Scheduling well While Working From Home (Tech Talk)

Getting any work done lately? Whether working-from-home is your regular rhythm or it’s a new thing for you, it takes some discipline and mindset-setting to get it done well.

I’m not saying this as a pro, but for 7 years I’ve been working mostly from home, which looks way different from when I was working partially from home. Let’s just say that when I go out, it’s ‘a thing.’

Even though working-from-home (ideally) offers much more ‘time freedom,’ some sort of structure and motivation gotta to be part of the equation, when designing your day and managing your work load while taking care of the home.

Otherwise you’d just be in the house or apartment randomly remembering, “oh yeah! I got work to do” but not fueling those words with clear, effective action.
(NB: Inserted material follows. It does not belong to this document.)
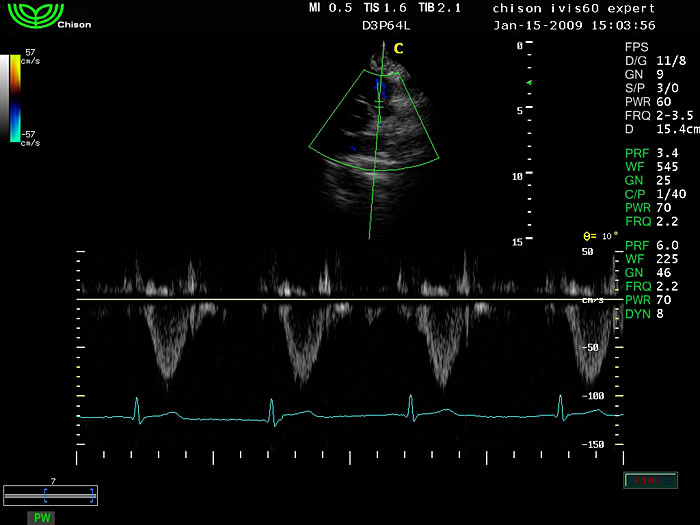700x525 pixels.
Task: Click the PW mode indicator
Action: 41,517
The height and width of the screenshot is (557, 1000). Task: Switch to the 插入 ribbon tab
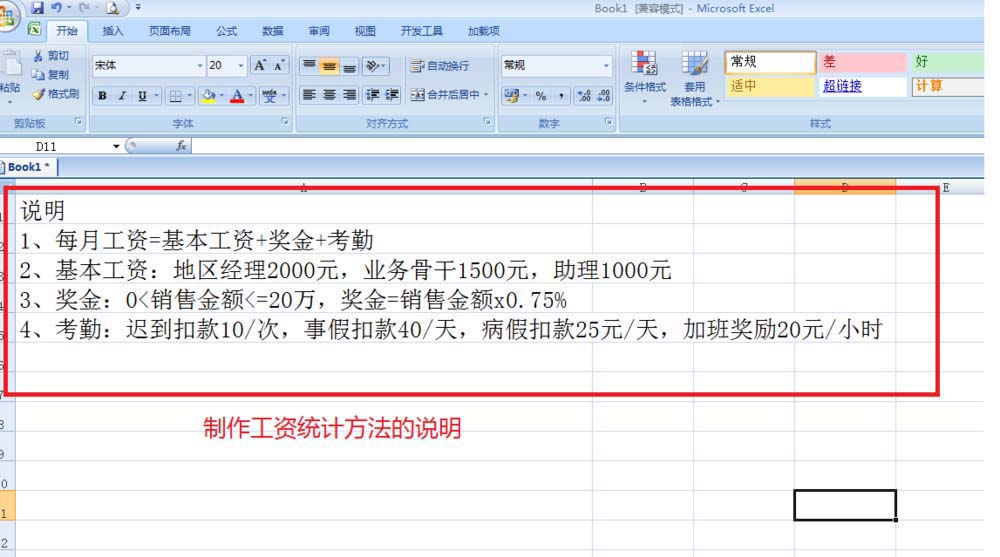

A gentle question for the remote workers reading this: do you usually schedule tasks when you’re in the company office or workplace?

If you said, yes – cool.

A gentle question for the regular work-from-homers: when you have client meetings, family outings or out-of-the-office appointments, do you schedule them? Even if you’ve been using a paper planner, fridge magnet notepad, cafe napkin or a digital calendar, that still counts as some sort of time mapping something.

What about job/tv/radio/podcast interviews? You betta believe we all conveniently make a point to jot those down or type them out somewhere, so we remember.

While the mind and memory are precious things, there are free digital tools that can make managing a business or mapping a mission clearly outlined.

I don’t know about you, but when I’m songwriting in de l’il home studio, thanksgiving, or in the kitchen or garden, there’s a big chance I might be a tad late for that also-important business meeting. Sometimes – on purpose, the phone isn’t close by to sound off a notification saying, “ummm, you should be getting ready, or at least tame your natural hair for this or that – by this time?”

And so – scheduling.

Scheduling well while working from home works well too.

You’re right. Writing something in a box on a grid or logging an activity or event into a line on a digital chart doesn’t guarantee that we’re in charge of time at all, and it doesn’t physically push us to do or move…but it does remind us of something on the horizon, so we have the option of prepping for it.

Let’s face it – how many of us penciled in this global situation going on right now? (If you’re cloudy about what that is, read the Word and peruse the news, social timelines and YouTube or google the date for a memo.)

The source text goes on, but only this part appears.